Yellow Thai curry with vegetables topcook.tomathouse.com
Ingredients:
- 1 small Russet potato (about 225 g), peeled and cut into 0.5 cm pieces
- 2 carrots, peeled and cut into 0.5 cm thick circles
- 1/2 red bell pepper, cored, seeded and chopped
- 1 can (425 g) young corn cobs (rinsed and drained)
- 1 Thai chili pepper (such as prik kee nu) or serrano chili pepper, stemmed and thinly sliced
- 2 cans (380 g) coconut milk
- 1/2 cup (110 g) yellow curry paste
- 1 small onion, chopped
- 5 sprigs Thai basil with stems, plus 1/4 cup chopped
- 3 kaffir lime leaves
- 1 tbsp fish sauce
- Serving options: with steamed white rice
Preparation:
- In a large saucepan, bring the coconut milk and curry paste to a boil over medium-high heat, stirring constantly until smooth. Cook for about a minute.

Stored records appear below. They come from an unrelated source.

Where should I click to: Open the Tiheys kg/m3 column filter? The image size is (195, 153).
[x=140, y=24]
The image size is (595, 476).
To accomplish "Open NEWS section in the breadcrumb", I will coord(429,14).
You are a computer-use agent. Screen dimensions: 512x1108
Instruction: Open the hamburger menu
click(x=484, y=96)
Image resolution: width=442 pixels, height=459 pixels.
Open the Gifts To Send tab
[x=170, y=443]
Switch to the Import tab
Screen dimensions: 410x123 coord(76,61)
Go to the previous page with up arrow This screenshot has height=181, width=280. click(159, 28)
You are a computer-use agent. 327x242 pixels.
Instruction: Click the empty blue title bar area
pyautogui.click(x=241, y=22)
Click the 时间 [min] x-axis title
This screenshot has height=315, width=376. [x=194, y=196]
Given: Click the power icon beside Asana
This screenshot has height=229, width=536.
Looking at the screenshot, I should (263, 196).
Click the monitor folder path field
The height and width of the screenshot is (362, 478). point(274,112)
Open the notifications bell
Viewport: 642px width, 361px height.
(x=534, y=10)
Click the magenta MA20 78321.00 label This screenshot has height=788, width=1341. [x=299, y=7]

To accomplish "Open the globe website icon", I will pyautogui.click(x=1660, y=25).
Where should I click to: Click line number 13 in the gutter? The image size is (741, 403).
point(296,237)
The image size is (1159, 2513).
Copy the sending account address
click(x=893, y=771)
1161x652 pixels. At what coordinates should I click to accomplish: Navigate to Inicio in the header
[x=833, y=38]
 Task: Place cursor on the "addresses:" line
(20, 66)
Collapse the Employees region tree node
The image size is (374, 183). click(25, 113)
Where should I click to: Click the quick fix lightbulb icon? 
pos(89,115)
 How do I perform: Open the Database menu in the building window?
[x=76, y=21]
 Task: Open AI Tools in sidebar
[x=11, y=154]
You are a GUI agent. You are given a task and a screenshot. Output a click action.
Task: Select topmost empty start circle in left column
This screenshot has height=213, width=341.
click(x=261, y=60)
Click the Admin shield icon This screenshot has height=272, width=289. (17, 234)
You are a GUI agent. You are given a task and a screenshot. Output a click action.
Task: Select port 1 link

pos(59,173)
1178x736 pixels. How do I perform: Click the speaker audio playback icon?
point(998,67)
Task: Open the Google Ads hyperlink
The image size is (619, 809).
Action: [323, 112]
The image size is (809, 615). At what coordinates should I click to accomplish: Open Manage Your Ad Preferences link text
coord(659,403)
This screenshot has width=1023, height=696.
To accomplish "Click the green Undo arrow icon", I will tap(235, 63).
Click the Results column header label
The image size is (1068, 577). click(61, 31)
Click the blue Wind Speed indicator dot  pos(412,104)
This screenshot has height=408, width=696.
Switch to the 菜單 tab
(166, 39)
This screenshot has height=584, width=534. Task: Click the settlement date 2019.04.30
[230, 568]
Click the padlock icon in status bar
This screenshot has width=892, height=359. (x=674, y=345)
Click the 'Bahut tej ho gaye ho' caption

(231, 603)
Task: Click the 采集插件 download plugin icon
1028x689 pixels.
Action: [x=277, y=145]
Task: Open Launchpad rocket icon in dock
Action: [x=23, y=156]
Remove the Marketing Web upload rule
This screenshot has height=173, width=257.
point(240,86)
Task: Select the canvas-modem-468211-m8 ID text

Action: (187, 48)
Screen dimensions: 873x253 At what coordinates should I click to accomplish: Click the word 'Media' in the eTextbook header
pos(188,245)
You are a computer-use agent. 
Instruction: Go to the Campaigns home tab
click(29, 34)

Add the potatoes, carrots, onions, bell peppers, corn, chili peppers, basil sprigs, lime leaves, and fish sauce. Reduce heat to a simmer, cover, and cook for 30 minutes.
- Remove the lid and continue to simmer until the vegetables are tender, about 5 minutes. Discard the lime leaves and basil sprigs. Transfer the curry to a serving bowl, sprinkle with chopped basil, and serve with steamed white rice.